Mardi, Timo Lumme, directeur des services de télévision du Comité international olympique (CIO), a annoncé que les médias «non-traditionnels» (lire: Internet et téléphones portables) avaient diffusé 20 000 heures de compétitions olympiques, soit le même nombre que les médias «traditionnels» (lire: télévision).
Avec un auditoire de 3,5 milliards d'individus à travers la planète, les Jeux de Vancouver pourraient devenir les jeux d'hiver les plus regardés de l'histoire.

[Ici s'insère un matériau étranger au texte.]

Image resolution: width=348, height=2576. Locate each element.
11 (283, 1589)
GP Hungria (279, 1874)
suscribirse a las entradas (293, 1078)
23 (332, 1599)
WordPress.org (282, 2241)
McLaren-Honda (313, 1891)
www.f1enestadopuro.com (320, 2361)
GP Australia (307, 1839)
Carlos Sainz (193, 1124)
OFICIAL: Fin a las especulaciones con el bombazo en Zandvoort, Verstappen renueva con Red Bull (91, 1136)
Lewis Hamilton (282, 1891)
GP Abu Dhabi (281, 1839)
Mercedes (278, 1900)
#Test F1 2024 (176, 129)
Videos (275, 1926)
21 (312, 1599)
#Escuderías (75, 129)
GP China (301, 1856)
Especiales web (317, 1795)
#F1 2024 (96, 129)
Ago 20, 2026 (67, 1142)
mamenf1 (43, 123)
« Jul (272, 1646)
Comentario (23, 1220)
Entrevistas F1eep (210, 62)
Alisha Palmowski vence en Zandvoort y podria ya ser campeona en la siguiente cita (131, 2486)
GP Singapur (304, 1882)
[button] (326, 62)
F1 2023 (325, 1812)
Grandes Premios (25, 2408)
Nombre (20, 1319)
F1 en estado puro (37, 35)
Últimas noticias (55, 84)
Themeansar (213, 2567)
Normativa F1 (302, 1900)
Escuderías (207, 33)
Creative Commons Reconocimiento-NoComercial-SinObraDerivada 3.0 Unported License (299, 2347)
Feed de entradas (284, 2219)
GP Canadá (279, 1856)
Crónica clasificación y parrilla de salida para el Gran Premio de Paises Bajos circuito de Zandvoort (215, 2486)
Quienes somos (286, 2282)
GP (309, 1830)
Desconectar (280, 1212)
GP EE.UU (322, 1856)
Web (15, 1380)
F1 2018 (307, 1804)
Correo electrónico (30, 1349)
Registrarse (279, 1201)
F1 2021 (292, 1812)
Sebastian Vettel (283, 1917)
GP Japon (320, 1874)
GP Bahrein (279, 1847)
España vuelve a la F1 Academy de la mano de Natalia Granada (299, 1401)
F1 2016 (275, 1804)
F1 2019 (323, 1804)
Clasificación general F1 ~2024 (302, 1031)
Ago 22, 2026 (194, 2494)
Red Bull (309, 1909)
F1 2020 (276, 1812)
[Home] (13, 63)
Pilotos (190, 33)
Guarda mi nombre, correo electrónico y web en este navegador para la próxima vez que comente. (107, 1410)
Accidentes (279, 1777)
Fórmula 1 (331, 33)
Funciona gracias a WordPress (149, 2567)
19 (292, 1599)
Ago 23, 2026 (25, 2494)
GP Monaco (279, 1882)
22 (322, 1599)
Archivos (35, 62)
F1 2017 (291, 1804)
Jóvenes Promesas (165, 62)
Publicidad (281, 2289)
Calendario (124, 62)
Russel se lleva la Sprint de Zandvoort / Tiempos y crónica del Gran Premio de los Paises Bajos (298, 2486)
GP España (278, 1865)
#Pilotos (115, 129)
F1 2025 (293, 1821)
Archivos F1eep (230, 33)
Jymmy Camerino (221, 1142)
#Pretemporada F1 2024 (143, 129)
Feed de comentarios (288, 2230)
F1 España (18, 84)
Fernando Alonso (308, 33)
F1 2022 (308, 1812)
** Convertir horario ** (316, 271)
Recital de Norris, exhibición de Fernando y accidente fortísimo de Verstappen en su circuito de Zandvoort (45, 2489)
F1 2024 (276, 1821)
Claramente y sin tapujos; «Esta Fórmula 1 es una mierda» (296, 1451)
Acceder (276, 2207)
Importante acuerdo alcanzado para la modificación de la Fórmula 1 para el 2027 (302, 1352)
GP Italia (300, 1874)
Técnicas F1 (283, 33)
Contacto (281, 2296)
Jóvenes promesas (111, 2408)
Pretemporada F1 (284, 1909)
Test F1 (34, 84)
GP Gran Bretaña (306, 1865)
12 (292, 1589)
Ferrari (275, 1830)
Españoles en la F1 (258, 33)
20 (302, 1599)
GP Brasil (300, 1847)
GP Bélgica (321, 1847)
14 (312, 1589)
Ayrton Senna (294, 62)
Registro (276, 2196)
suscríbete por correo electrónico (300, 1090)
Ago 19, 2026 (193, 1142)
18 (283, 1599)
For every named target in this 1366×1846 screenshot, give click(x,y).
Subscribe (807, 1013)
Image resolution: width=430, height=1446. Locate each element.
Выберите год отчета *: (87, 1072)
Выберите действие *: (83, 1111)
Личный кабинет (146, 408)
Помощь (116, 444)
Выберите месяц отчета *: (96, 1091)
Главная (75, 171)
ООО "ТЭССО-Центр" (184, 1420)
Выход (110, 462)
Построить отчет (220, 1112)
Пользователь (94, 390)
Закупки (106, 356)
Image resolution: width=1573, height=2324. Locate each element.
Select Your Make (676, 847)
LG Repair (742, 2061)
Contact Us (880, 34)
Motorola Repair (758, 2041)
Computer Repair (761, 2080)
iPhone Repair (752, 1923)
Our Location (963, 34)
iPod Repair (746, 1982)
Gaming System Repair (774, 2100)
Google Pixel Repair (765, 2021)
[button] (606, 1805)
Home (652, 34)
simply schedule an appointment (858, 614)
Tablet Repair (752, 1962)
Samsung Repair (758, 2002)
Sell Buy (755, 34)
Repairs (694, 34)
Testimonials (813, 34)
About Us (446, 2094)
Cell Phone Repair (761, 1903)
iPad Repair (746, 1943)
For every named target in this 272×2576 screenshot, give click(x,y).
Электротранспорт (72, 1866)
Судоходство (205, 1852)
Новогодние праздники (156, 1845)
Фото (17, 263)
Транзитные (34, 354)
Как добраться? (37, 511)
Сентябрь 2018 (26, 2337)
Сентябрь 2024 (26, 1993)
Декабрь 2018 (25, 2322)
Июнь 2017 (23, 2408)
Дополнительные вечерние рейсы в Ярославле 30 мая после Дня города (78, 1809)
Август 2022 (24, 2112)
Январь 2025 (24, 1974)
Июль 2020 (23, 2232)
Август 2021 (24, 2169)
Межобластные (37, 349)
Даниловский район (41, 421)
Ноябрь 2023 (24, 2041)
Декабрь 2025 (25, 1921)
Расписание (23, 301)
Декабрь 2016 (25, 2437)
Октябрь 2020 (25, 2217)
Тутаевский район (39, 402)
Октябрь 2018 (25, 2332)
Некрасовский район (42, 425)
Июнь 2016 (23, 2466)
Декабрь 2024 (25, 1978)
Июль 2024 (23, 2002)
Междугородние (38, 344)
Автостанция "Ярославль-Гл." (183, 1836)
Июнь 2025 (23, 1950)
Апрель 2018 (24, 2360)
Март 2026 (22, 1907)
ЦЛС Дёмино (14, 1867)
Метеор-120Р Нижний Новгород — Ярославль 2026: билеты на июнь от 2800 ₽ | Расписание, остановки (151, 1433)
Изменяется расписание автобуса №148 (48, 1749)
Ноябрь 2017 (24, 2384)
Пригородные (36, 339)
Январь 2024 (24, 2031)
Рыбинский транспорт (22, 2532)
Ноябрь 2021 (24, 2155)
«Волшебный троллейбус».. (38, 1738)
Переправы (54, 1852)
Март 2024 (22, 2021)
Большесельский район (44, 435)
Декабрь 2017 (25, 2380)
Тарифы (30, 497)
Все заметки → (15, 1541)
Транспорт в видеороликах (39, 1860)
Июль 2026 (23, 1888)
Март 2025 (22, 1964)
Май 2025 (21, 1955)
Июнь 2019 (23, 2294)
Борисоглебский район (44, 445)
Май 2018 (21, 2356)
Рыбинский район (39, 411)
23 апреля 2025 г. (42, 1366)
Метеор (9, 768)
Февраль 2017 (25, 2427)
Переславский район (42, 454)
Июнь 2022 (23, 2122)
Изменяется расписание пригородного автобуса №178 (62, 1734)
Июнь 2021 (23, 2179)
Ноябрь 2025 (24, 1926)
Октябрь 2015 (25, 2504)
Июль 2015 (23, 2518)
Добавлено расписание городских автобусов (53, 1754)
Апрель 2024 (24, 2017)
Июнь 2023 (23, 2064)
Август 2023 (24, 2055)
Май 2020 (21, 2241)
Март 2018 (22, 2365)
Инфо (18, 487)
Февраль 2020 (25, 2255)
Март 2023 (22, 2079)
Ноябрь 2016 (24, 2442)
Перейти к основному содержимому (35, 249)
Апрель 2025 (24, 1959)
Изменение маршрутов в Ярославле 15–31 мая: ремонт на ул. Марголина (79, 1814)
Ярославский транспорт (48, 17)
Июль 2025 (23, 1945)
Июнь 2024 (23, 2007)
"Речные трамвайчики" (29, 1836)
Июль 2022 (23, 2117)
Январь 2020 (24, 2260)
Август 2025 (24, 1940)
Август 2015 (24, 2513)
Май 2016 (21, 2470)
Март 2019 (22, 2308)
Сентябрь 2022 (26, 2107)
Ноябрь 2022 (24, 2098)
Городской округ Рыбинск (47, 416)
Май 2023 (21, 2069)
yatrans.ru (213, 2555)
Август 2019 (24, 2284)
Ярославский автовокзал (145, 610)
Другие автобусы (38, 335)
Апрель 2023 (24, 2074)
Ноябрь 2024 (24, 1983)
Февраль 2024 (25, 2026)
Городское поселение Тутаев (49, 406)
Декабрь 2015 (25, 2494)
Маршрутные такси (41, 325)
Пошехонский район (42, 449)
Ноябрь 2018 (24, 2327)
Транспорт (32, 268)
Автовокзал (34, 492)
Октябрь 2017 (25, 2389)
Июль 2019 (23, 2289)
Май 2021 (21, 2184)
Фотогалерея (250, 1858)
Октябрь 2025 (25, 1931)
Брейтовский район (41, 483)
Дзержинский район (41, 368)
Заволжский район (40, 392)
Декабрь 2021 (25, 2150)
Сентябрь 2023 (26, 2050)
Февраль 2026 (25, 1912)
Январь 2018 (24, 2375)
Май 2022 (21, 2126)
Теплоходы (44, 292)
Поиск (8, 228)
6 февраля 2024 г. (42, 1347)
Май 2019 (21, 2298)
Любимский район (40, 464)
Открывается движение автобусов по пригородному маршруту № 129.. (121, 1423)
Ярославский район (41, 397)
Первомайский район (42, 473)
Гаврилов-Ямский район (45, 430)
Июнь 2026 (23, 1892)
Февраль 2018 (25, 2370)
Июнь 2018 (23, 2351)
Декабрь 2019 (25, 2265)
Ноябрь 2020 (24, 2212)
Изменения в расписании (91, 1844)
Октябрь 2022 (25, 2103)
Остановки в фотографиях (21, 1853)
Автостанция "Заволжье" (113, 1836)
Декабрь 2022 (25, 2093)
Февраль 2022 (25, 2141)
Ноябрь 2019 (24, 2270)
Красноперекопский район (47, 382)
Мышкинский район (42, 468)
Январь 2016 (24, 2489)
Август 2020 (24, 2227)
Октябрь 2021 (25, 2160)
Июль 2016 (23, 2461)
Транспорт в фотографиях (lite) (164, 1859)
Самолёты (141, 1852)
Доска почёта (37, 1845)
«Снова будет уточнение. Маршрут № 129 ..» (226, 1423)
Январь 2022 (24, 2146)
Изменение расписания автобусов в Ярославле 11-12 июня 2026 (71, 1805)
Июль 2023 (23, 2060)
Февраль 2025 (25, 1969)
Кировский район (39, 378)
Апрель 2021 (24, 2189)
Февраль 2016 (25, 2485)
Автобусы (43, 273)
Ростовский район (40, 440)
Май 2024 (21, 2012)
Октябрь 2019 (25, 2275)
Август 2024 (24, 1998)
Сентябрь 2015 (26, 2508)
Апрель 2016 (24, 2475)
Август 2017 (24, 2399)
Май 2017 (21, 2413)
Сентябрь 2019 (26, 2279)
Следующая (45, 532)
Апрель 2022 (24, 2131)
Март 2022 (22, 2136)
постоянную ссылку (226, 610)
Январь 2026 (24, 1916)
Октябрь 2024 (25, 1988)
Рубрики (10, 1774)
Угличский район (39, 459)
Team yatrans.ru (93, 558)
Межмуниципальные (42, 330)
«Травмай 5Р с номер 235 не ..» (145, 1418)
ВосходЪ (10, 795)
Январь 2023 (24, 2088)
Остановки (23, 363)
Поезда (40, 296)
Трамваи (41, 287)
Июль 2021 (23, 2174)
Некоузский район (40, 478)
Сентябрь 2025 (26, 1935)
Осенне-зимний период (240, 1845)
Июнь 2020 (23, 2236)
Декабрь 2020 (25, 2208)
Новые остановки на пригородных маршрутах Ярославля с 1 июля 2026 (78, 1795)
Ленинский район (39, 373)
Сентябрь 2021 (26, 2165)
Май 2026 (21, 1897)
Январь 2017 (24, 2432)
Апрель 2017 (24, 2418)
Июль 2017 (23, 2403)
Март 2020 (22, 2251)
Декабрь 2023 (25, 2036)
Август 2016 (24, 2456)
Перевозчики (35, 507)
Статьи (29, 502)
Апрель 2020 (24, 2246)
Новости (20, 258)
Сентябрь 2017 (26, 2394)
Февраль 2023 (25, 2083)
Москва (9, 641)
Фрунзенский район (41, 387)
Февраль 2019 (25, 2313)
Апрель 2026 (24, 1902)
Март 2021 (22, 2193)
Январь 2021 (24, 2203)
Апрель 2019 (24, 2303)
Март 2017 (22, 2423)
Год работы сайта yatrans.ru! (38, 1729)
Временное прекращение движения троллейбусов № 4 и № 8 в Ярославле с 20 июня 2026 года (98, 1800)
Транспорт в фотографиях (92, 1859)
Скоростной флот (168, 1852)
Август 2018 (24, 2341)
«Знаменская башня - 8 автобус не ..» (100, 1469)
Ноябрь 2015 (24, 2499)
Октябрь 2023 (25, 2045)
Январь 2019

Mais revenons à ces médias «non-traditionnels», qui comptent pour 50% de l'écoute olympique. Je ne sais pas si vous vous rendez compte, mais c'est ÉNORME.
C'est d'autant plus remarquable que, selon le CIO, seulement 100 sites Web diffusent des images des Jeux, alors qu'ils sont plus de 300 télédiffuseurs à en faire autant.
Et pour une fois, les diffuseurs canadiens (la grande famille Bell Globemedia, incluant CTV, V, RDS, TSN et Bell Mobilité) peuvent se péter les bretelles car leur offre sur Internet et sur portable est largement supérieure à celle des Américains (principalement au réseau NBC et et ses chaînes spécialisées).
La différence majeure entre canadiens et américains se situe au niveau de la diffusion d'événements olympiques en direct sur le web et sur portables. Au Canada, les internautes ont droit au signal en direct de tous les télédiffuseurs, regroupés sur les sites rdsolympiques.ca/video/ et ctvolympics.ca.
Par ailleurs, les abonnés de Bell Mobilité peuvent suivre les Jeux sur leur cellulaire, en direct, en utilisant les mêmes chaînes télévisées.
Aux États-Unis, la position old school de NBC est bien connue: rien ne doit menacer les sacro-saintes cotes d'écoute de la télévision. Donc, aucune diffusion directe sur cellulaires et très peu sur Internet: seuls les matchs de hockey et de curling sont programmés sur nbcolympics.com. En tout, 400 heures de streaming en direct, comparativement à 2 200 heures lors des Olympiques de Beijing en 2008.
Même à la télévision, NBC diffuse très peu d'événements en direct: la plupart des compétitions majeures sont enregistrées, re-packagées et diffusées en soirée, durant les heures de grandes écoute.
La logique est toujours la même: c'est la télévision qui apporte la plus grosse part des revenus; c'est donc elle qui doit être «protégée».
Il sera intéressant de voir après les Jeux lequel des deux modèles - américain ou canadien - se sera révélé le plus rentable.
En attendant, internautes canadiens, profitons de notre bonne fortune!